Zu den Demonstranten gehören Prominente wie Eleftheria Arvanitaki, die für die Demonstranten sang. Das Orchester des Senders spielte eine Zeitlang im Gebäude, seine Musik wurde draußen von Lautsprechern übertragen. Auch vor dem Gebäude von ERT3 in Thessaloniki versammelte sich eine große Menschenmenge.

Anastasia Zigou, eine aktive ERT-Beschäftigte, sagte der britischen Tageszeitung Guardian: "Viele von uns haben seit 48 Stunden nicht mehr geschlafen, aber wir geben nicht auf. Die großartige Reaktion, die wir von den Bürgern gesehen haben, nicht nur hier, sondern auch in den Radiosendern im ganzen Land, gibt uns Kraft."

Am Mittwoch stellten Journalisten der griechischen Zeitungen aus Solidarität mit den ERT-Beschäftigten ihre Arbeit ein. Beschäftigte der Privatsender blockierten alle Nachrichtensendungen bis zum Mittag und berichteten in den späteren Nachrichtensendungen nur über die ERT-Proteste. Einige Journalisten erklärten, sie würden streiken, bis der ERT wieder auf Sendung gehe.

Angesichts des wachsenden Widerstandes der Bevölkerung gegen die Sparpolitik tun pseudolinke Parteien wie die Koalition der Radikalen Linken (Syriza) und die Gewerkschaftsbürokratien alles, um die Entwicklung der Opposition abzublocken. Der Vorsitzende von Syriza, Alexis Tsipras, traf sich am Mittwoch mit Präsident Karolos Papoulias, um über die ERT-Krise zu diskutieren. Er bat den Präsidenten, einzuschreiten und eine Debatte im Parlament anzusetzen, um die Lage zu stabilisieren.

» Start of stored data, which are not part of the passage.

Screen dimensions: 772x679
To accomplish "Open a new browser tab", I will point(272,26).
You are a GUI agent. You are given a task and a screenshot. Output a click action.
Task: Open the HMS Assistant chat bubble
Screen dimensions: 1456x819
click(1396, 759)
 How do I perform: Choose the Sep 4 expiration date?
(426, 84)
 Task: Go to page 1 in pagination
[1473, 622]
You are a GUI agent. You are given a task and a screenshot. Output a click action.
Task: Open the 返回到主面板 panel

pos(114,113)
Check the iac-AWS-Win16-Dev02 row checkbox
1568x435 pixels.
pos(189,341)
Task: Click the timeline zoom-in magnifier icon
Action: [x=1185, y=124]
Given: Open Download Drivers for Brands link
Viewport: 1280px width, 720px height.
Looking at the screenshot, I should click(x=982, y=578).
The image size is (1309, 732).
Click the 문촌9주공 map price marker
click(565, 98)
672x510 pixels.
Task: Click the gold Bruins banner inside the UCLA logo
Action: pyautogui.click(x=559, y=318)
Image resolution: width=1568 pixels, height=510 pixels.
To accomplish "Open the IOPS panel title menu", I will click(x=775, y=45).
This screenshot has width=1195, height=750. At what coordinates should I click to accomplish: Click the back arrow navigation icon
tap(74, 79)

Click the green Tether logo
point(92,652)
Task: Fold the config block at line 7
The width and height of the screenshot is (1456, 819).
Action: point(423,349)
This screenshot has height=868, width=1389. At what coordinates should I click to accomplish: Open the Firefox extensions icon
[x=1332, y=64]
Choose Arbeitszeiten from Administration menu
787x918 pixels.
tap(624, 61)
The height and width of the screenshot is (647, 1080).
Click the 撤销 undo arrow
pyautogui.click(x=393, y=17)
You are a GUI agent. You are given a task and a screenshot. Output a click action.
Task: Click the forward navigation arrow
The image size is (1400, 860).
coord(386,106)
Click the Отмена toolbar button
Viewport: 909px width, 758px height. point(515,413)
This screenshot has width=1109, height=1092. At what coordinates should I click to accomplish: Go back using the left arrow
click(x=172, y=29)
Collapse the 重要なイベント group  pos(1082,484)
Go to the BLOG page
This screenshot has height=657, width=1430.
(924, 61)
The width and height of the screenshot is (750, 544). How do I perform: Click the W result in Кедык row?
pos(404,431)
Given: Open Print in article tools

Die beiden großen griechischen Gewerkschaftsverbände GSEE und ADEDY riefen für den 13. Juni zu einem eintägigen Streik auf. Solche Streiks sind in Griechenland allgemein bekannt. Die Gewerkschaften sind eng mit der Pasok verbunden, unterstützen die Regierung und organisieren Streiks in einer Weise, die eine Störung ihrer Sparpolitik vermeidet. Wenn sie jetzt einen Streik organisieren, dann um zu verhindern, dass die Kämpfe der Arbeiterklasse sich zu einer direkten politischen Gefahr für die Regierung und die kapitalistische Herrschaft in Griechenland entwickeln, die sie verteidigen.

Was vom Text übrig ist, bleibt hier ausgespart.